Opinion
CIVIL ACTION NO. 4:12-CV-3284
12-19-2013
MEMORANDUM AND ORDER
This case is before the Court on Petitioner Jimmy Giddens' Petition for Writ of Habeas Corpus and Respondent William Stephens' Motion to Dismiss. Having carefully considered the Petition, the Motion to Dismiss, and the arguments and authorities submitted by the parties, the Court is of the opinion that Respondent's Motion to Dismiss should be GRANTED, and Giddens' Petition for Writ of Habeas Corpus should be DENIED.
I. Background
The background facts are not in dispute. Giddens was convicted of burglary with intent to commit sexual assault in the 278th Judicial District Court of Walker County, Texas on August 24, 1995. He received a 10 year suspended sentence.

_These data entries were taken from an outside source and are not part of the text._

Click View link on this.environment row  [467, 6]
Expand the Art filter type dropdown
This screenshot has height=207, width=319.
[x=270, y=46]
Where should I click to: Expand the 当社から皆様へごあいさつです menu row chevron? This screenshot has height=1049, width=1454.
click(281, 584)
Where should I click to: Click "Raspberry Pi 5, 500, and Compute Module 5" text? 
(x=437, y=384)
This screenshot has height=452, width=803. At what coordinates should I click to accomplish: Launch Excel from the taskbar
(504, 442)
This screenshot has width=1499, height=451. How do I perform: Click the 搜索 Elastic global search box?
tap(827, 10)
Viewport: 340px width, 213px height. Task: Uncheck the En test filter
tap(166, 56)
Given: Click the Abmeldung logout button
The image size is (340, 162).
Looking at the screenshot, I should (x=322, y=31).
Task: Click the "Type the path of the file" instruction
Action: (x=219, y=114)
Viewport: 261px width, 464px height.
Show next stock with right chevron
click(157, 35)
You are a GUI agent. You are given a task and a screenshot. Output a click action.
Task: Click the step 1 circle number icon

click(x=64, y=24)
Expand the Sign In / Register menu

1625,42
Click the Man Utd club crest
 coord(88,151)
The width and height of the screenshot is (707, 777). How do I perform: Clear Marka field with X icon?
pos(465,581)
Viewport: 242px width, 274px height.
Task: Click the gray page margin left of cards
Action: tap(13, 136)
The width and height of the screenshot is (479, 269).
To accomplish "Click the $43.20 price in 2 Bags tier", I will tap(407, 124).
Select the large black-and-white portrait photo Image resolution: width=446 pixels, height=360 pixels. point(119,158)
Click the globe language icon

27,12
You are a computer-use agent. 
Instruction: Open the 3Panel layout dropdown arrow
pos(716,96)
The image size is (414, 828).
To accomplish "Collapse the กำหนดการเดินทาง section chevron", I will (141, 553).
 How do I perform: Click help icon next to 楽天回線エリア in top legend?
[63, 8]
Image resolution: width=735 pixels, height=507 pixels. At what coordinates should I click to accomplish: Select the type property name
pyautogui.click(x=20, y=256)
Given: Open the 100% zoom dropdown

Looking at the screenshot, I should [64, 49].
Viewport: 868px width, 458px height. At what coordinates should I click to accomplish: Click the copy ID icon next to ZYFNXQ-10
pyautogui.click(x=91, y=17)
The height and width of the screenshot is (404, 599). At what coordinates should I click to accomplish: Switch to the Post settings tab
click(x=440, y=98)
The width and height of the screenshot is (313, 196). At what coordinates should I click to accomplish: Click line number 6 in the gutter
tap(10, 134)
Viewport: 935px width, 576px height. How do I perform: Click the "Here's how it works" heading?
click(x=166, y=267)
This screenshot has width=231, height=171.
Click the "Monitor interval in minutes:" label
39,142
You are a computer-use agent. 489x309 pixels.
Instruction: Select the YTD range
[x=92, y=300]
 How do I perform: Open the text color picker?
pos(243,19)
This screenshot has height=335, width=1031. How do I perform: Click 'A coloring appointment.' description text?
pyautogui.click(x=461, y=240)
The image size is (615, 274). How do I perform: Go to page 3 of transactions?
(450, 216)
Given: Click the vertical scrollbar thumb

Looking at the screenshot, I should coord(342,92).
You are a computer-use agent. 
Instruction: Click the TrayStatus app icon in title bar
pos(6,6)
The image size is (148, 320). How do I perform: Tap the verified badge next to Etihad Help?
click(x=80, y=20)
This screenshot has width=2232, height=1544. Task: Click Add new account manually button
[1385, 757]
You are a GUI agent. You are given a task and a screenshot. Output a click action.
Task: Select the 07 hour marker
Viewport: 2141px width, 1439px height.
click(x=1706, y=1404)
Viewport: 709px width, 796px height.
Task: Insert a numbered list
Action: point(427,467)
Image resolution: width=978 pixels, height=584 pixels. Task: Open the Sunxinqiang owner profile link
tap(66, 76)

On May 14, 1998, the State moved to revoke probation. On July 8, 1998, the trial court revoked Giddens' probation and sentenced him to eight years imprisonment. Giddens did not appeal. On July 12, 2006, Giddens filed a state application for a writ of habeas corpus. The Texas Court of Criminal Appeals dismissed the application because Giddens had already discharged his sentence. SH-01 (Docket Entry 8-5) at cover.
II. Analysis
The Antiterrorism and Effective Death Penalty Act ("AEDPA") took effect on April 24, 1996. Under AEDPA, a State prisoner has one year in which to file a federal habeas corpus petition. Fierro v. Cockrell, 294 F.3d 674, 679 (5th Cir. 2002).
Giddens' conviction became final on September 23, 1995. This is because a deferred adjudication is a judgment for AEDPA purposes, and Giddens had 30 days in which he could have filed a notice of appeal following his August 24 conviction. See Caldwell v. Dretke, 429 F.3d 521, 527-28 (5th Cir. 2005); Tex. R. App. P. 26.2(a)(1). Because Giddens' conviction became final before the AEDPA became effective on April 24, 1996, Giddens had one year from the effective date to file his federal petition. Flanagan v. Johnson, 154 F.3d 196, 200 (5th Cir. 1998). The limitations period for Giddens to raise a federal habeas corpus challenge to his conviction thus expired on April 24, 1997. Giddens filed this federal petition on October 31, 2012.
28 U.S.C. § 2244(d)(2) provides that the statute of limitations is tolled during "[t]he time during which a properly filed application for State post-conviction or other collateral review with respect to the pertinent . . . claim is pending . . .. " Giddens filed his state habeas corpus application challenging this conviction on July 12, 2006. This was long after the federal limitations period expired. There was therefore no limitations period left to toll during the pendency of the state application.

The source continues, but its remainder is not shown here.